### WHAT YOU NEED TO DO:
Copy the following data line for line, without changing anything.

★ ★ ★

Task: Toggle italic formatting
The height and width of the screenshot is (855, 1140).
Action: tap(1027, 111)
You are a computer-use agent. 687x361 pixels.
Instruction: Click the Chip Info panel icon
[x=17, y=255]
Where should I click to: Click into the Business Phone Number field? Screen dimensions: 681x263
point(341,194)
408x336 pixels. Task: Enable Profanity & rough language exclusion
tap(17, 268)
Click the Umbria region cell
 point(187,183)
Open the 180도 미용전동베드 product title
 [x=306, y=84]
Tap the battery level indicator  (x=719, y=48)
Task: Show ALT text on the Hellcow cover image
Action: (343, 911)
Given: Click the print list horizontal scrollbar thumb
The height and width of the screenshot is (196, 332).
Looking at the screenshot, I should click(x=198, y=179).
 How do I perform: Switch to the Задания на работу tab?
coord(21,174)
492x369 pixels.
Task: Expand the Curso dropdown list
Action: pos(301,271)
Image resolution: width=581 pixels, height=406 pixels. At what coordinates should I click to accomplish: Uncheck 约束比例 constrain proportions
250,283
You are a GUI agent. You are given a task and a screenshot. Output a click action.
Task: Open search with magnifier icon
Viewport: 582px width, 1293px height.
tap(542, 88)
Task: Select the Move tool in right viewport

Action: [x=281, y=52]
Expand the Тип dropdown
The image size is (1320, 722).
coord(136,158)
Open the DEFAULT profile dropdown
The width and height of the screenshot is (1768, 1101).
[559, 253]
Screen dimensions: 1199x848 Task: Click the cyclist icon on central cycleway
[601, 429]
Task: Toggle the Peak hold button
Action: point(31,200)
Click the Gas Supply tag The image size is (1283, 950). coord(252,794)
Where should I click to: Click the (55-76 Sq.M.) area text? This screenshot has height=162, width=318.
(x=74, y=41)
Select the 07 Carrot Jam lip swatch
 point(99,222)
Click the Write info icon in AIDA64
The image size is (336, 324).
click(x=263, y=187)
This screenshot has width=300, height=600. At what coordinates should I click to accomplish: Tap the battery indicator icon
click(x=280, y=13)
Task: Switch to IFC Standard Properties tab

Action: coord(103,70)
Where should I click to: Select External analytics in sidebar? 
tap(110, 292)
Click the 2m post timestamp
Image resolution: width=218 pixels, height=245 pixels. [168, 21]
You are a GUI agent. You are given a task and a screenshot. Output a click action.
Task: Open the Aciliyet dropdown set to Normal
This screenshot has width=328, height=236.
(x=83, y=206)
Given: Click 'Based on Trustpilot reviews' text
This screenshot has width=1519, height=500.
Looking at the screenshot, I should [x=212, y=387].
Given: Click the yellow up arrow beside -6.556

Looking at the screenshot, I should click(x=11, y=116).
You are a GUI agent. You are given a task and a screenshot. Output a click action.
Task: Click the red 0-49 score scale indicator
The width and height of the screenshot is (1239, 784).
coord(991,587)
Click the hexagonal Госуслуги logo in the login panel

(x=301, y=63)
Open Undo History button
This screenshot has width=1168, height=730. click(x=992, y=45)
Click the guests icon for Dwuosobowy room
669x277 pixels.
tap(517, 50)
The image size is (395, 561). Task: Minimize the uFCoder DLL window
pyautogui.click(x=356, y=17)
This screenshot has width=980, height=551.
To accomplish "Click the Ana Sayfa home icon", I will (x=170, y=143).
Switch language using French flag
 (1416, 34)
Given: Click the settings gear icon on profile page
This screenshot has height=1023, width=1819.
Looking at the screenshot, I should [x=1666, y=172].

★ ★ ★

### THE RESULT:
Task: Toggle italic formatting
The height and width of the screenshot is (855, 1140).
Action: tap(1027, 111)
You are a computer-use agent. 687x361 pixels.
Instruction: Click the Chip Info panel icon
[x=17, y=255]
Where should I click to: Click into the Business Phone Number field? Screen dimensions: 681x263
point(341,194)
408x336 pixels. Task: Enable Profanity & rough language exclusion
tap(17, 268)
Click the Umbria region cell
 point(187,183)
Open the 180도 미용전동베드 product title
 [x=306, y=84]
Tap the battery level indicator  (x=719, y=48)
Task: Show ALT text on the Hellcow cover image
Action: (343, 911)
Given: Click the print list horizontal scrollbar thumb
The height and width of the screenshot is (196, 332).
Looking at the screenshot, I should click(x=198, y=179).
 How do I perform: Switch to the Задания на работу tab?
coord(21,174)
492x369 pixels.
Task: Expand the Curso dropdown list
Action: pos(301,271)
Image resolution: width=581 pixels, height=406 pixels. At what coordinates should I click to accomplish: Uncheck 约束比例 constrain proportions
250,283
You are a GUI agent. You are given a task and a screenshot. Output a click action.
Task: Open search with magnifier icon
Viewport: 582px width, 1293px height.
tap(542, 88)
Task: Select the Move tool in right viewport

Action: [x=281, y=52]
Expand the Тип dropdown
The image size is (1320, 722).
coord(136,158)
Open the DEFAULT profile dropdown
The width and height of the screenshot is (1768, 1101).
[559, 253]
Screen dimensions: 1199x848 Task: Click the cyclist icon on central cycleway
[601, 429]
Task: Toggle the Peak hold button
Action: point(31,200)
Click the Gas Supply tag The image size is (1283, 950). coord(252,794)
Where should I click to: Click the (55-76 Sq.M.) area text? This screenshot has height=162, width=318.
(x=74, y=41)
Select the 07 Carrot Jam lip swatch
 point(99,222)
Click the Write info icon in AIDA64
The image size is (336, 324).
click(x=263, y=187)
This screenshot has width=300, height=600. At what coordinates should I click to accomplish: Tap the battery indicator icon
click(x=280, y=13)
Task: Switch to IFC Standard Properties tab

Action: coord(103,70)
Where should I click to: Select External analytics in sidebar? 
tap(110, 292)
Click the 2m post timestamp
Image resolution: width=218 pixels, height=245 pixels. [168, 21]
You are a GUI agent. You are given a task and a screenshot. Output a click action.
Task: Open the Aciliyet dropdown set to Normal
This screenshot has width=328, height=236.
(x=83, y=206)
Given: Click 'Based on Trustpilot reviews' text
This screenshot has width=1519, height=500.
Looking at the screenshot, I should [x=212, y=387].
Given: Click the yellow up arrow beside -6.556

Looking at the screenshot, I should click(x=11, y=116).
You are a GUI agent. You are given a task and a screenshot. Output a click action.
Task: Click the red 0-49 score scale indicator
The width and height of the screenshot is (1239, 784).
coord(991,587)
Click the hexagonal Госуслуги logo in the login panel

(x=301, y=63)
Open Undo History button
This screenshot has width=1168, height=730. click(x=992, y=45)
Click the guests icon for Dwuosobowy room
669x277 pixels.
tap(517, 50)
The image size is (395, 561). Task: Minimize the uFCoder DLL window
pyautogui.click(x=356, y=17)
This screenshot has width=980, height=551.
To accomplish "Click the Ana Sayfa home icon", I will (x=170, y=143).
Switch language using French flag
 (1416, 34)
Given: Click the settings gear icon on profile page
This screenshot has height=1023, width=1819.
Looking at the screenshot, I should [x=1666, y=172].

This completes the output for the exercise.